Accordingly, occasions where race or ethnicity lawfully may be considered in a
placement decision will be correspondingly rare [emphasis added]. (Policy
guidance, p.5)
Although the guidance emphasizes the rarity of such consideration, exceptions
to the prohibition exist. The danger for social work practice is the absence of
an enumeration of acceptable exceptions. It is imperative to the field that we
identify—to the best of our ability—those exceptions, so that the best interests
of the child may be realized and the values, principles, and standards of the
social work profession may be upheld
One notable exception to the prohibition is the placement of Native American
children. The Indian Child Welfare Act (ICWA), passed by Congress in 1978, is
designed to protect Native American families and thus, the integrity of Indian
culture. It accomplishes this through two primary provisions. First, ICWA sets
up requirements and standards for child placement agencies to follow in the
placement of Indian children. It requires, among other things, the provision of
remedial, culturally appropriate services for Native American families before
placement occurs, the notification of tribes regarding the placement of Indian
children, and, when placement must occur, it establishes preferences for the
placement of these children. The hierarchy of placement preferences is as
follows: (1) members of the child’s family, whether of Indian origin or not, (2)
other members of the child’s tribe, and (3) other Native American families. The
second provision of ICWA provides tribes with the ability to intervene in child
custody proceedings that often result in increased participation from extended
family members.
At the time of this writing, both houses of Congress are considering an
identical set of amendments to ICWA—H.R. 1082 and S.R. 569. Developed over a
year-long deliberative process by tribe members, the National Indian Child
Welfare Association, and the National Congress of American Indians, with input
from the American Academy of Adoption Attorneys, these amendments in no way
diminish the original intent of the law, but rather, establish timelines, set
limits, and clarify provisions that have resulted in flawed implementation of
ICWA. By demonstrating their willingness to address specific concerns, Native
Americans have increased the security for prospective adoptive parents while
preserving meaningful participation of extended families and tribes in the
adoption of Native American children.

(Supplied records):
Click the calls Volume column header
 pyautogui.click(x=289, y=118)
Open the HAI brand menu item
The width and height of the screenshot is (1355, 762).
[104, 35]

(Tasks for this exercise):
A: In the ICWA passage, in what year did Congress pass the Indian Child Welfare Act?
B: According to the ICWA passage, why must social work identify the acceptable exceptions to the prohibition on considering race or ethnicity in placement?
C: Rewrite the paragraph of the ICWA passage that begins "One notable exception to the prohibition" as a list, keeping its main facts.

(Solution list):
A: 1978.

B: The guidance lists no acceptable exceptions, and the passage calls that absence a danger for social work practice. Identifying the exceptions lets the best interests of the child be realized and lets the social work profession uphold its values, principles, and standards.

C:
- Placement of Native American children is a notable exception to the prohibition.
- Congress passed the Indian Child Welfare Act (ICWA) in 1978 to protect Native American families and, through them, the integrity of Indian culture.
- ICWA works through two primary provisions.
- First provision: requirements and standards for child placement agencies placing Indian children, including:
  - remedial, culturally appropriate services for Native American families before placement
  - notification of tribes about the placement of Indian children
  - placement preferences when placement must occur, in this order: (1) members of the child's family, whether of Indian origin or not; (2) other members of the child's tribe; (3) other Native American families
- Second provision: tribes may intervene in child custody proceedings, which often results in more participation from extended family members.